__Saved entries__:
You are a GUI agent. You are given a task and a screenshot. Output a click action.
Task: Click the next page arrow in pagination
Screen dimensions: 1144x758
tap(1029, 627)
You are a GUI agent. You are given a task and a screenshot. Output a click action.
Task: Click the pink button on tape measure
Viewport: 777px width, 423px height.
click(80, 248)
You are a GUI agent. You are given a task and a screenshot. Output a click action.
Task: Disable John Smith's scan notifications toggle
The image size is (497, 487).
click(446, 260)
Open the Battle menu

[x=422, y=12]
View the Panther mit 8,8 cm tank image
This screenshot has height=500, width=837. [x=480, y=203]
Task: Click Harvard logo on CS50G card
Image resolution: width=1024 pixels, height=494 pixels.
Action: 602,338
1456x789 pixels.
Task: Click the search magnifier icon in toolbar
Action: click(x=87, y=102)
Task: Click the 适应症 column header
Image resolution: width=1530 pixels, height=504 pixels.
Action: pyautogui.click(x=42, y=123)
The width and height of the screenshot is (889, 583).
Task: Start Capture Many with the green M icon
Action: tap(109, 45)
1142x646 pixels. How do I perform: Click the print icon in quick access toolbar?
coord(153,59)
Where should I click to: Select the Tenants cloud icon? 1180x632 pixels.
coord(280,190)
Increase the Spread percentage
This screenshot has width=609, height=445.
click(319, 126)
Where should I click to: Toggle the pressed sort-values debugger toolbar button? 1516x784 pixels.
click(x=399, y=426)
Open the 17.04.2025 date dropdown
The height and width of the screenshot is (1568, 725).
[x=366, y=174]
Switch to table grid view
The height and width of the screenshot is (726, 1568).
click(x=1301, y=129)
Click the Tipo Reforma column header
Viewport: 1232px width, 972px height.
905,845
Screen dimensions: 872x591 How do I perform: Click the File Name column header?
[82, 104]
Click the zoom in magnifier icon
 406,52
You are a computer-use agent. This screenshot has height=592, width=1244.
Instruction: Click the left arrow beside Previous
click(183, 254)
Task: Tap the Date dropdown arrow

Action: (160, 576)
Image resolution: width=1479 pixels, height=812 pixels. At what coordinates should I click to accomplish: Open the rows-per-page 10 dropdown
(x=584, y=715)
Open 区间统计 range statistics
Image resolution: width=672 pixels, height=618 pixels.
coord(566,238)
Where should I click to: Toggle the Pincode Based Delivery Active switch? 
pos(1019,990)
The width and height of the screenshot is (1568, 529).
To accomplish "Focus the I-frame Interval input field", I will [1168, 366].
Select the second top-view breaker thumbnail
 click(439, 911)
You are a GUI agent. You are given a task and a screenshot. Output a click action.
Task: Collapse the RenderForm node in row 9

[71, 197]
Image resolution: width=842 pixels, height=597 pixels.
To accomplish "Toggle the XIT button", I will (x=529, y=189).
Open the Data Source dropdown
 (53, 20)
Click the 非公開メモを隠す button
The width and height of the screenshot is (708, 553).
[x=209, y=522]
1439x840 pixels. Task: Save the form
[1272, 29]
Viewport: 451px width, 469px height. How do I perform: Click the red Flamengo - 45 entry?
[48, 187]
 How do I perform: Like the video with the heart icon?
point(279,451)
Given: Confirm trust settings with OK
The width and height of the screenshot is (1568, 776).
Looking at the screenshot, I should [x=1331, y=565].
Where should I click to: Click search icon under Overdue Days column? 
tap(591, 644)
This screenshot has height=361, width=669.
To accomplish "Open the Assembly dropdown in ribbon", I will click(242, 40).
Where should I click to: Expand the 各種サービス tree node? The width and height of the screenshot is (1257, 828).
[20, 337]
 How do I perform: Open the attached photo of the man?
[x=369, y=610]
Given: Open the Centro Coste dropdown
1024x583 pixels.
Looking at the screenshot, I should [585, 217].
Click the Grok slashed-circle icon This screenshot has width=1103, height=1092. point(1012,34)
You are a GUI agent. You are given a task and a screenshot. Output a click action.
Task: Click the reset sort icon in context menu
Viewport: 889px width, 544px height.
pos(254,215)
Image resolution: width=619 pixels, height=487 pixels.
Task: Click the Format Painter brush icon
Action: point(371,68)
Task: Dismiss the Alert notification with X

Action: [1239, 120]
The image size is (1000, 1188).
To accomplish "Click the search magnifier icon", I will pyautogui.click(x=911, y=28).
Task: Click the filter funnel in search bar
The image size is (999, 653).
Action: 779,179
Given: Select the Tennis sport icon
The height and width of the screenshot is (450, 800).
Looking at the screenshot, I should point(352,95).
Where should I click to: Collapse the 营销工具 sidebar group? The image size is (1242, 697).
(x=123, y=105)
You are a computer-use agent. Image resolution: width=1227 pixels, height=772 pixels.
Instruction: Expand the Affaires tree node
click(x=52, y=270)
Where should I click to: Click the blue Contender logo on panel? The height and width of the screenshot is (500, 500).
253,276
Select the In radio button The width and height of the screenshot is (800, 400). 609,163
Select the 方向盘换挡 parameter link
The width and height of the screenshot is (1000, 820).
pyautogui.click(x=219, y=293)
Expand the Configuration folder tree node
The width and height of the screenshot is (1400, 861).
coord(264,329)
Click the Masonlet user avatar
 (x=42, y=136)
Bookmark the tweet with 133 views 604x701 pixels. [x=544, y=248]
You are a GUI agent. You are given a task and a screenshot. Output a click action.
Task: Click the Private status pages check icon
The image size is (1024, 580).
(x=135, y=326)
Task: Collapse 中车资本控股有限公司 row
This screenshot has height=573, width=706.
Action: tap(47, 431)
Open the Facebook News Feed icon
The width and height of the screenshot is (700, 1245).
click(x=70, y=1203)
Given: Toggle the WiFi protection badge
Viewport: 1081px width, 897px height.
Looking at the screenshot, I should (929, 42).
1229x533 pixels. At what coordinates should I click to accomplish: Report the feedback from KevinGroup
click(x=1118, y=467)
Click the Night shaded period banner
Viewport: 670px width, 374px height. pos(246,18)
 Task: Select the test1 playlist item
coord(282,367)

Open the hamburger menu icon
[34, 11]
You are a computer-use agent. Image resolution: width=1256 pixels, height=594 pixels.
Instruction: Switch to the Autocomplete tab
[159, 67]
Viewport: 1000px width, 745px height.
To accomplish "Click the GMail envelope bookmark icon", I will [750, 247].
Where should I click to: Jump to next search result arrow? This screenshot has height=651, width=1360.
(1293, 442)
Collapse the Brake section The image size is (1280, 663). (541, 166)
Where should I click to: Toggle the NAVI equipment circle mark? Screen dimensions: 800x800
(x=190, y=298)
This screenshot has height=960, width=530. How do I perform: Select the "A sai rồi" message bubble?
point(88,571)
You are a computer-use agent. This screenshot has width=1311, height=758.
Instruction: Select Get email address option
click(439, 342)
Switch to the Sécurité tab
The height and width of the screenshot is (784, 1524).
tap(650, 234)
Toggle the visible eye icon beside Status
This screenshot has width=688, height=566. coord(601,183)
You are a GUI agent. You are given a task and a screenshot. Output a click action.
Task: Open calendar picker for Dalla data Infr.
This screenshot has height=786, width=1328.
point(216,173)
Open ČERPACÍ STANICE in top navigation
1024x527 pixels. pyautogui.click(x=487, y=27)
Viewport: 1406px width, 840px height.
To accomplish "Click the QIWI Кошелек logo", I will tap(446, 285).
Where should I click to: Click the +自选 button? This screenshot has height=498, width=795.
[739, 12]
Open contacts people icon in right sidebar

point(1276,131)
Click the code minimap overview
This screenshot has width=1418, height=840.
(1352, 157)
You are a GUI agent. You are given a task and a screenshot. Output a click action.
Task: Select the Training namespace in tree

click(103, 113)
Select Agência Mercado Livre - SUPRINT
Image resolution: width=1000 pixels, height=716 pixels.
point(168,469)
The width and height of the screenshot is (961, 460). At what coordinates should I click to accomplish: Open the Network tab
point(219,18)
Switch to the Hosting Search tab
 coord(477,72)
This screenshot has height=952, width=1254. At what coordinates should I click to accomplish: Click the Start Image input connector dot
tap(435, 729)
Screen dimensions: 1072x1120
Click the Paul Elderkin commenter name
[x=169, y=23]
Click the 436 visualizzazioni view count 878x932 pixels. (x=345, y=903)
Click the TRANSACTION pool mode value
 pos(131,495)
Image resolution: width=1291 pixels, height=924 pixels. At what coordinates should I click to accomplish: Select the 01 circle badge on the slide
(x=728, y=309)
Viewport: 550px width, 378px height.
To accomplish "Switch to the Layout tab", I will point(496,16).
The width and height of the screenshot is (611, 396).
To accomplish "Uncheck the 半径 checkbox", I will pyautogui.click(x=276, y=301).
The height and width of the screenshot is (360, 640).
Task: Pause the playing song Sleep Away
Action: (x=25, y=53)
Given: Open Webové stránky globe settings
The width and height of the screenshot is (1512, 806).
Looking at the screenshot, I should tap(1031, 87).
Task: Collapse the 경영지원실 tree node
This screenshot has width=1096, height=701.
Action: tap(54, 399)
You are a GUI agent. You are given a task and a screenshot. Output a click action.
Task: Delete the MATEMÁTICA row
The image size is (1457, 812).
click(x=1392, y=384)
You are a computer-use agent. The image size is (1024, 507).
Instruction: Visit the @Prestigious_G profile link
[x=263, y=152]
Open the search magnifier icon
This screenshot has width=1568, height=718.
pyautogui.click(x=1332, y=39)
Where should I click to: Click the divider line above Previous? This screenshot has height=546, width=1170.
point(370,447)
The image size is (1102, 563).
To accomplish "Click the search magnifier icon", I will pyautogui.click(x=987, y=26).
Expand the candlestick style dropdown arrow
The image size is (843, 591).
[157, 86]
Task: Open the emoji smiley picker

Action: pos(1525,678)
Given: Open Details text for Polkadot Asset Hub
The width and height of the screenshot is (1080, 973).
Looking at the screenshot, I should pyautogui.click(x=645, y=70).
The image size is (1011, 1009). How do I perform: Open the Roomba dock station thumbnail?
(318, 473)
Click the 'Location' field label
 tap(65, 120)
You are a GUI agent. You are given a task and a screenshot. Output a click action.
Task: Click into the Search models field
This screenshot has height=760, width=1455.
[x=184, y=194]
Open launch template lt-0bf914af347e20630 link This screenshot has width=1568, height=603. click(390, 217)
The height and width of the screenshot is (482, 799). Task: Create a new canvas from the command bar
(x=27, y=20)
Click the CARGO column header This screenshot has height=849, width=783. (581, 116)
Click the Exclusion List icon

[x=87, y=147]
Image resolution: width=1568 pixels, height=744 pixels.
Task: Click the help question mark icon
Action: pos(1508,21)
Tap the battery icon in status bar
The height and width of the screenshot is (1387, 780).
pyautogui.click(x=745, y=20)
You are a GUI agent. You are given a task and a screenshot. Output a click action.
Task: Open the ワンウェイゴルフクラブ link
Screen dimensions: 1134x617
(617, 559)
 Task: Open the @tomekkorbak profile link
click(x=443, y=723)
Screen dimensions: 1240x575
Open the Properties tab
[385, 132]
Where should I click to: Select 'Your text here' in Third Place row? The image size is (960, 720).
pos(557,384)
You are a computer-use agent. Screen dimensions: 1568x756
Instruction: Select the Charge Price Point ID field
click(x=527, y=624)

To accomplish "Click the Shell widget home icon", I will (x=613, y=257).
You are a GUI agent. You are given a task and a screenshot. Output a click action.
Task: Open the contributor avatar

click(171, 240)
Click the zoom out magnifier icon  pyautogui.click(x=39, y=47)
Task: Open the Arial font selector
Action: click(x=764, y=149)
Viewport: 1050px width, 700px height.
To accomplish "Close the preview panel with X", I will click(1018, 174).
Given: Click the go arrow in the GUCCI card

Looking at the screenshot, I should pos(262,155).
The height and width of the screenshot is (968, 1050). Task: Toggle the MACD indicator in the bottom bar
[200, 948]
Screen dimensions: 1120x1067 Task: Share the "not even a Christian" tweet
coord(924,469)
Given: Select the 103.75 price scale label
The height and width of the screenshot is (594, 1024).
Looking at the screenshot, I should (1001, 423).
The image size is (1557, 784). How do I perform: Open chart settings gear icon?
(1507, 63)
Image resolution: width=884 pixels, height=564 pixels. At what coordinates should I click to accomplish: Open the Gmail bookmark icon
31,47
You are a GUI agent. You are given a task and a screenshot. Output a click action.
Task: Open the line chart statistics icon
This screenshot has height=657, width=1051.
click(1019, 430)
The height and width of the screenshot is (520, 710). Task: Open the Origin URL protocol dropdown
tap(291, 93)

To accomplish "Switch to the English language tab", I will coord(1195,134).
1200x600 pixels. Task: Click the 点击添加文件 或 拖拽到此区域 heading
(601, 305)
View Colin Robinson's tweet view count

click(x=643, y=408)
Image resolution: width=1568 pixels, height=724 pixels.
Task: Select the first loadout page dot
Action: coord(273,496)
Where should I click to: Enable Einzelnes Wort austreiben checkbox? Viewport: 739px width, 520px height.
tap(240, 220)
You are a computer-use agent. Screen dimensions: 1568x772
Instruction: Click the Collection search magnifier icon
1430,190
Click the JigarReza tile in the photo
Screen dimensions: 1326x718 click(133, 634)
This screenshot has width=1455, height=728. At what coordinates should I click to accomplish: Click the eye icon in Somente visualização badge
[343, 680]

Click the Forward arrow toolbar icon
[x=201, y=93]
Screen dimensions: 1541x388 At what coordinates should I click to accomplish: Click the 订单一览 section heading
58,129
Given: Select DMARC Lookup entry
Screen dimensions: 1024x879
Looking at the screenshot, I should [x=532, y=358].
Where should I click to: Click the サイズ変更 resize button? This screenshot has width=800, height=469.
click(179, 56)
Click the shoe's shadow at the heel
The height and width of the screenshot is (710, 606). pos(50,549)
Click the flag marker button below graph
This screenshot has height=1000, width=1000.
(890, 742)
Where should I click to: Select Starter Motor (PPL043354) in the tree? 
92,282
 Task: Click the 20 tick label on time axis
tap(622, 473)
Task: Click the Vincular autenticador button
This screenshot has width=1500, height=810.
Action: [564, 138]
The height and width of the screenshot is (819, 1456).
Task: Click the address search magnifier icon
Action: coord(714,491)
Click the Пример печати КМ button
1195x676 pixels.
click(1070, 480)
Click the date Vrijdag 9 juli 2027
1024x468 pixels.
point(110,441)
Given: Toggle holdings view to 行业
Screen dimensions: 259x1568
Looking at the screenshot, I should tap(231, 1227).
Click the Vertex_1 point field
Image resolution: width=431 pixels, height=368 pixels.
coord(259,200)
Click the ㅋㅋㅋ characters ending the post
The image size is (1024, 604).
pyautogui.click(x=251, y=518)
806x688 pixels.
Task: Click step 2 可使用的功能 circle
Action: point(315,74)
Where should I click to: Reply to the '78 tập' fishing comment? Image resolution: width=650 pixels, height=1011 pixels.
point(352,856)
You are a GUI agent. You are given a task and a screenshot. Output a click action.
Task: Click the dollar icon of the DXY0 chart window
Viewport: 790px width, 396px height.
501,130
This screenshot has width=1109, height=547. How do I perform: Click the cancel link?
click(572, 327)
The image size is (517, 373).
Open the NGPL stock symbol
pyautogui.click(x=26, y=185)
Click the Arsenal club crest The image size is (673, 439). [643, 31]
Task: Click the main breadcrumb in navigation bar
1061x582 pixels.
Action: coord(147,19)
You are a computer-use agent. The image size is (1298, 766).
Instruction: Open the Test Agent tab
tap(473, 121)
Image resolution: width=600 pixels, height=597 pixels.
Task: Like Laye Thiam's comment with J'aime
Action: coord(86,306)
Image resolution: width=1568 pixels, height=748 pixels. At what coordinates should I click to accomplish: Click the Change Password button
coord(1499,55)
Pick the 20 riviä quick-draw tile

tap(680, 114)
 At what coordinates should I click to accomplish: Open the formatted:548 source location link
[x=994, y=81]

__Task directions__: Go line by line through the records and copy those that contain the word "computer".

__Written answer__:
You are a computer-use agent. This screenshot has height=592, width=1244.
You are a computer-use agent. Image resolution: width=1227 pixels, height=772 pixels.
You are a computer-use agent. Image resolution: width=1256 pixels, height=594 pixels.
You are a computer-use agent. This screenshot has width=1311, height=758.
You are a computer-use agent. The image size is (1024, 507).
You are a computer-use agent. Screen dimensions: 1568x756
You are a computer-use agent. Screen dimensions: 1568x772
You are a computer-use agent. The image size is (1298, 766).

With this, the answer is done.